Contrasto al randagismo

Pensare di attuare politiche di contrasto al randagismo senza neanche conoscere la consistenza dei cani sul territorio. Pensando che tutto si possa risolvere, molto banalmente, con la cattura dei randagi.

Succede a Gela, in Sicilia e lo rende noto, in un articolo comparso sul giornale online locale visionedioggi.it, Liliana Blanco che ha intervistato, a questo proposito, l’assessore del Comune di Gela Florinda Iudici deputata a occuparsi del problema.

Ma probabilmente l’assessore non ha ben presente come affrontare la questione visto che sembra non ricevere dati dal territorio. Dichiarando come l’impresa incaricata di risolvere il problema abbia già catturato più di ottanta cani.

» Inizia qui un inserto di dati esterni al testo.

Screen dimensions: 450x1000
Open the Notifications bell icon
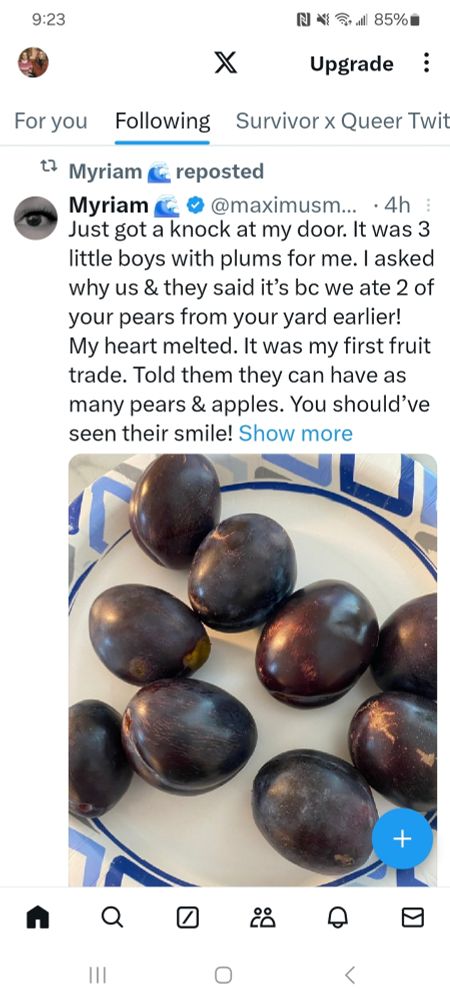point(336,918)
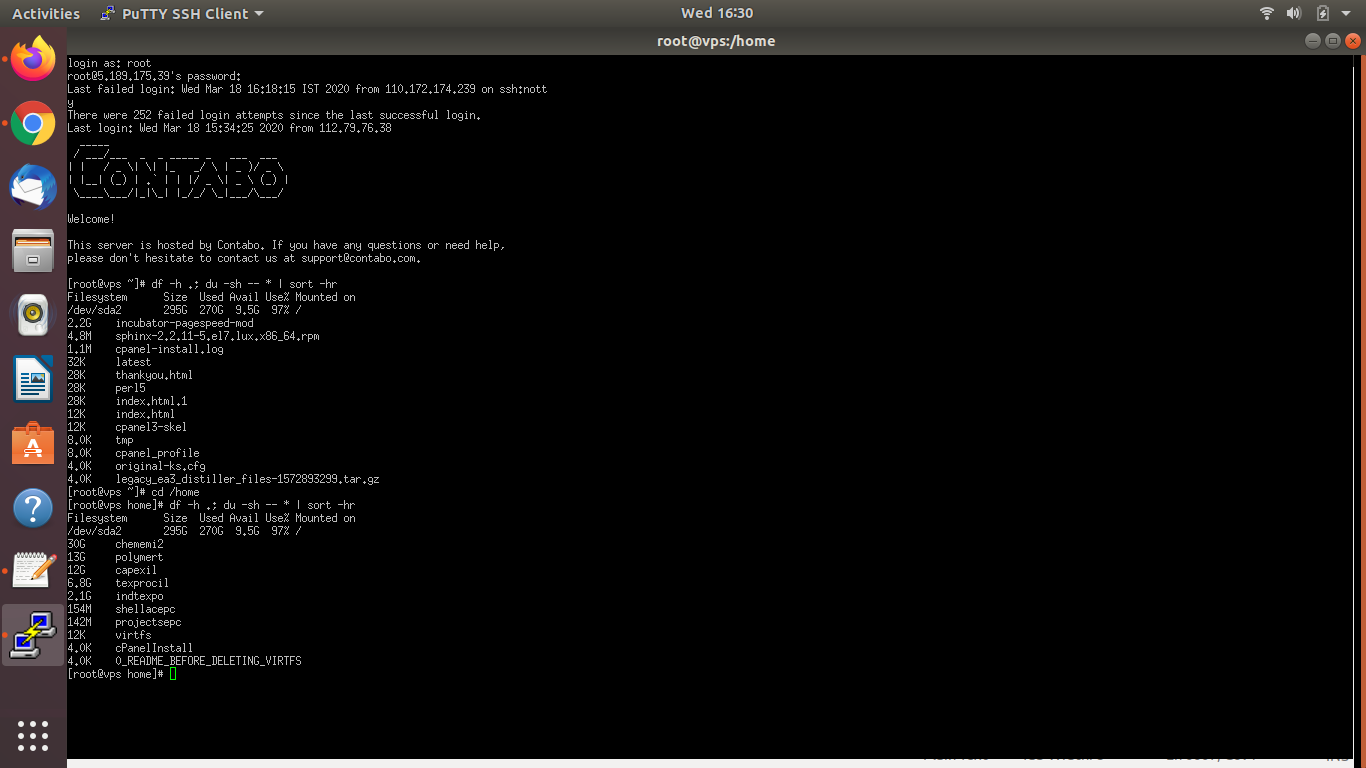Click the terminal cursor at the prompt
The height and width of the screenshot is (768, 1366).
click(173, 674)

In un contesto dove, secondo il comune, i randagi sono tantissimi e fuori controllo, senza però avere un censimento.

Nell’intervista non c’è una sola parola che parli della necessità di sterilizzare, di fare una gestione accorta dei rifiuti, della necessità di far rispettare l’obbligo di iscrizione in anagrafe dei cani e quello di non farli girare da soli. Come se il randagismo fosse un problema senza cause, che si genera in modo autonomo e imprevedibile, sicuramente incomprensibile.

Il Comune di Gela sembra non saper cosa fare

“Risolvere il problema del randagismo non sarà cosa facile” dice l’assessore Iudici all’intervistatore, facendo un’affermazione davvero disarmante. Che non sia cosa semplice è una certezza, come lo è anche che il problema non si risolverà mai mettendo i randagi nei canili. Senza fare null’altro.

Se il Comune di Gela piange pare evidente che anche il servizio veterinario dell’ASP di Caltanissetta non rida, visto che sembra sia stato affermato che “il problema del randagsmo non si può risolvere dall’oggi al domani“. Dimenticando che sono passati invano una settantina di anni, da quando nel 1954 si misero le basi per contrastarlo.

Di fronte a questo tipo di affermazioni parrebbe purtroppo chiaro che il randagismo in quella zona ben difficilmente potrà trovare risoluzione, che certo non abbia le ore contate. Senza politiche complessive, senza dati, senza conoscenze e politiche territoriali. Individuando come unico problema il fatto che, gelesi compassionevoli, alimentino i randagi. Che così non si riescono a catturare.

Con questo tipo di atteggiamento e di inconsapevolezza gestionale non si potrà mai arrivare a un efficace contrasto al randagismo. Le amministrazioni devono imparare prima di tutto a non improvvisarsi, a cercare risoluzioni basate su cognizioni scientifiche, seguendo linee guida che esistono già.

I servizi veterinari devono costituire un supporto operativo e gestionale e non costituire un freno o, peggio, creare alibì all’inefficienza. Non si possono continuare a rilanciare concetti vecchi e logori, luoghi comuni che oramai sono fuori dal tempo.

Diverse sono state in questi anni le questioni, anche giudiziarie, che hanno coinvolto i cani randagi e la gestione del randagismo. Questo non sembra però aver fatto fare molti passi in avanti verso la risoluzione dei problemi.

Continuando così si fanno solo arricchire le aziende coinvolte negli appalti per la gestione di strutture e catture. Perpetuando nei decenni metodiche che non potranno mai essere risolutive, con danno per animali e collettività.